What to work on
Count how many lines in the following data hold the word "link". Your answer is the number and nothing else.

Stored items
========================

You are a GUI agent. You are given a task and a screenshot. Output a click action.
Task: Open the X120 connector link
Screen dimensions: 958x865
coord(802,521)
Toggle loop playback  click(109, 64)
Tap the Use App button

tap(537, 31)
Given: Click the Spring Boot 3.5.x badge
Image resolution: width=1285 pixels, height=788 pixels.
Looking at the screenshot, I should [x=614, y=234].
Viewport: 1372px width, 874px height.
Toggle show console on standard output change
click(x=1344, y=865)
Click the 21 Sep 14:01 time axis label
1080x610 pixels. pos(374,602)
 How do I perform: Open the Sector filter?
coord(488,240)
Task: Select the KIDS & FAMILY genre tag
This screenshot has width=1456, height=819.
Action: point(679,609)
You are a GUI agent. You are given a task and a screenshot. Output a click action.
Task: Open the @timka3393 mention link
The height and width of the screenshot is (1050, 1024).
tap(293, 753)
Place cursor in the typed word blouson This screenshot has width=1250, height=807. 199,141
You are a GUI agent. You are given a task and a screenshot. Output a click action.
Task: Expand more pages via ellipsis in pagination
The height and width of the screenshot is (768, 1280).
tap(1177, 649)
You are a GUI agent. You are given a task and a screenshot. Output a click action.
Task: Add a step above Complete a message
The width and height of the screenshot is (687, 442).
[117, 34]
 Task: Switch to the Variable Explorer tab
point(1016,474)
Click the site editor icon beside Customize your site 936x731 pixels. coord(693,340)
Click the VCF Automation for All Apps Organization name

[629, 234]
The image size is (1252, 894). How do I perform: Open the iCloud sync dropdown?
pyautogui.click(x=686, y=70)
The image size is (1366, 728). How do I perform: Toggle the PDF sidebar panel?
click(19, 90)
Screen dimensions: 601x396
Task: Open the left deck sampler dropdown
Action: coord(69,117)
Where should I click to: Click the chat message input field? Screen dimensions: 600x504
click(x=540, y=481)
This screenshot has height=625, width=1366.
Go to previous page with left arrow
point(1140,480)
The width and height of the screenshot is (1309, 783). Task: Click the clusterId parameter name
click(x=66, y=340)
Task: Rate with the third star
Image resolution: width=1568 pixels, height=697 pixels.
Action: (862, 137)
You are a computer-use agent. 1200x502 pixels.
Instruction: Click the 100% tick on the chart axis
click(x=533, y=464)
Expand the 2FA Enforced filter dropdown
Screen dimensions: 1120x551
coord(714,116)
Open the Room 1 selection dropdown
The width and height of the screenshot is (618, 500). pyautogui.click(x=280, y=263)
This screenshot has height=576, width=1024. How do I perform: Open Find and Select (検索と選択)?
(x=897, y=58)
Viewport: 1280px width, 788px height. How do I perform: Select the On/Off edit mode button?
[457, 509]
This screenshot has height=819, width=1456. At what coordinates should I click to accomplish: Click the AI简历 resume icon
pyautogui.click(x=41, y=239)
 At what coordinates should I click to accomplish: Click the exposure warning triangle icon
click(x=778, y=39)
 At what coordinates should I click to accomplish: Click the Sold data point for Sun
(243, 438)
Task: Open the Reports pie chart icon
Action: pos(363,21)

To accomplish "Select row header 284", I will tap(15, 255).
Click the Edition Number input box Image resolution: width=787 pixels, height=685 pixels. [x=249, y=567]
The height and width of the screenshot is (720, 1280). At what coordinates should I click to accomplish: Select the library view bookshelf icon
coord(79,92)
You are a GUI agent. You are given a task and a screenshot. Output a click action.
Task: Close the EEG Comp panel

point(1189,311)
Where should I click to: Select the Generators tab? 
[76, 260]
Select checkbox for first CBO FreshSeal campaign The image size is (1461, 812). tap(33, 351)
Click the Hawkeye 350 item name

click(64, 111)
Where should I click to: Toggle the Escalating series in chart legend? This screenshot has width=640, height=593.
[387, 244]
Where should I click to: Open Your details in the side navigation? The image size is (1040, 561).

========================

Task response
2